- This is the latest incident involving concertgoers
- Superstar DJ Avicii is the Swedish artist behind the hit song "Wake Me Up"
- Most patients had a problem with dehydration, drugs and alcohol, authorities say
Dozens of concertgoers were hospitalized during a show by superstar DJ Avicii in Boston on Wednesday night, CNN affiliates reported.
Local media put the number of patients anywhere between 30 and 80.
Massachusetts General Hospital told CNN it received 13 patients between ages 16 and 19. All of the patients are being evaluated, said Kory Zhao, a hospital public affairs officer.
Most patients had a problem with dehydration, drugs and alcohol, authorities told CNN affiliate WHDH.
Avicii, the Swedish artist behind the hit song "Wake Me Up," performed at the TD Garden as part of his True Tour.
Dozens of ambulances lined up outside the garden venue as crowds spilled into the streets after the concert. Other ambulances zoomed off, red lights flashing, as frazzled parents waited.
"I have a 15-year-old and her girlfriend that came to the Avicii concert ... we just heard about this, " Pam Jones told WHDH. "I'm very shocked. We have to find her."
Chanel Andre, who also attended the concert, said the venue was hot.
"These concerts should be outside ... I think it was a combination of heat and drugs, more of the latter," she said.
The artist, whose real name is Tim Bergling, became an international star as a DJ and producer in electronic dance.
His other hit songs include "Hey Brother" and "Levels," which was nominated for a Grammy for Best Dance Recording last year.
This is the latest incident involving concertgoers.
A man collapsed and died after leaving the Electric Daisy Carnival in Las Vegas on Saturday morning, the Las Vegas Sun reported.
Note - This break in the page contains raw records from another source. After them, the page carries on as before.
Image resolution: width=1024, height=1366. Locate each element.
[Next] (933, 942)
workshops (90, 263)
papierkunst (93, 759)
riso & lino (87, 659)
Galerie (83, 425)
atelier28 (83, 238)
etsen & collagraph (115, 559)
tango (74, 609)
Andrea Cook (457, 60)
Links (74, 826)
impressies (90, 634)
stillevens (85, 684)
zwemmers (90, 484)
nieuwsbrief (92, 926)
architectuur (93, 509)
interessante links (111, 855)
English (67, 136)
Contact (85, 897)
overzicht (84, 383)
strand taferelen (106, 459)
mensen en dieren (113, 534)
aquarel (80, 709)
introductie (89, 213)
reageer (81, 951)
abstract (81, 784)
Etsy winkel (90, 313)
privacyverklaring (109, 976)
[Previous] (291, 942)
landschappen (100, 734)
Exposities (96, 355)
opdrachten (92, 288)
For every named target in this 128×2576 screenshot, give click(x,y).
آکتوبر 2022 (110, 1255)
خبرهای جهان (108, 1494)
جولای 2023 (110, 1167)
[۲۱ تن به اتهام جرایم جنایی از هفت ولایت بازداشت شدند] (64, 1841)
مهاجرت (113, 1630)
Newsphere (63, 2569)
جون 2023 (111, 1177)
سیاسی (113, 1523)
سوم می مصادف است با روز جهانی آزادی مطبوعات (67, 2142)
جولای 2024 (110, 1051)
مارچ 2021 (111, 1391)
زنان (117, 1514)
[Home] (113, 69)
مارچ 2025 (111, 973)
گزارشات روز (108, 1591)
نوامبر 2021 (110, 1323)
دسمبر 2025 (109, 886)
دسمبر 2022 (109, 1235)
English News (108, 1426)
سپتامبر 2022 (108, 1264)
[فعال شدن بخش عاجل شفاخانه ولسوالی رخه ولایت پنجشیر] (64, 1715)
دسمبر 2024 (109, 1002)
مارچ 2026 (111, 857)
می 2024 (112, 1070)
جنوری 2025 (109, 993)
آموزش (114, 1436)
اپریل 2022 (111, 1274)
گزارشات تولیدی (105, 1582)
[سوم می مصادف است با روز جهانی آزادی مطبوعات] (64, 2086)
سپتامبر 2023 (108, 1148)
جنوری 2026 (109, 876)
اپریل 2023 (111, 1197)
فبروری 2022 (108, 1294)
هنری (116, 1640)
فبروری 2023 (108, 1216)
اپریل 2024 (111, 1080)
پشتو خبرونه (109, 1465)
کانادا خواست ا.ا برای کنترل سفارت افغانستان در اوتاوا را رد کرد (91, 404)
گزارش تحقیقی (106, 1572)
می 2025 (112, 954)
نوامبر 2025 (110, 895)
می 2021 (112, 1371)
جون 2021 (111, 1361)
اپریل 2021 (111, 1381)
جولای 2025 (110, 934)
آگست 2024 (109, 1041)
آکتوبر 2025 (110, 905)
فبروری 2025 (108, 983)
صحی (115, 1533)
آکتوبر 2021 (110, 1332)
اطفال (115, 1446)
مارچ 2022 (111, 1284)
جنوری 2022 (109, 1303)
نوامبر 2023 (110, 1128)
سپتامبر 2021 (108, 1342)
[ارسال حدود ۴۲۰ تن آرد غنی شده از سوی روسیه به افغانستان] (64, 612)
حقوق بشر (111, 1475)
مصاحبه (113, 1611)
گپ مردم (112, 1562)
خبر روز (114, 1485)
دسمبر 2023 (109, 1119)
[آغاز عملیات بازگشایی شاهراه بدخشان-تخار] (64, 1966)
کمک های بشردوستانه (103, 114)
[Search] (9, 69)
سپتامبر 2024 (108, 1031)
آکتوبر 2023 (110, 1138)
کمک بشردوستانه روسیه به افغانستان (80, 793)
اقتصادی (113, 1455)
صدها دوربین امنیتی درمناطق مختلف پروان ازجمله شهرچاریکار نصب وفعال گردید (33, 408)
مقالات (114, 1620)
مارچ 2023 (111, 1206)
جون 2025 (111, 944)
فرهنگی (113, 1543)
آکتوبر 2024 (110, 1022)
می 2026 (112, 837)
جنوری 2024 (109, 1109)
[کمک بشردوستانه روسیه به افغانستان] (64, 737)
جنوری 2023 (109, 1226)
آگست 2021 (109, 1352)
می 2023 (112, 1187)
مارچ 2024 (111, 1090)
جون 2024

Avicii was on the schedule of performers at that festival.
It's unclear whether his death was linked to the festival. An investigation is under way.
Police told the newspaper that nearly 800 people were treated for medical conditions, 25 of whom were transported to local hospitals.
About 400,000 people attended the Las Vegas music event during its three-night run, the paper said.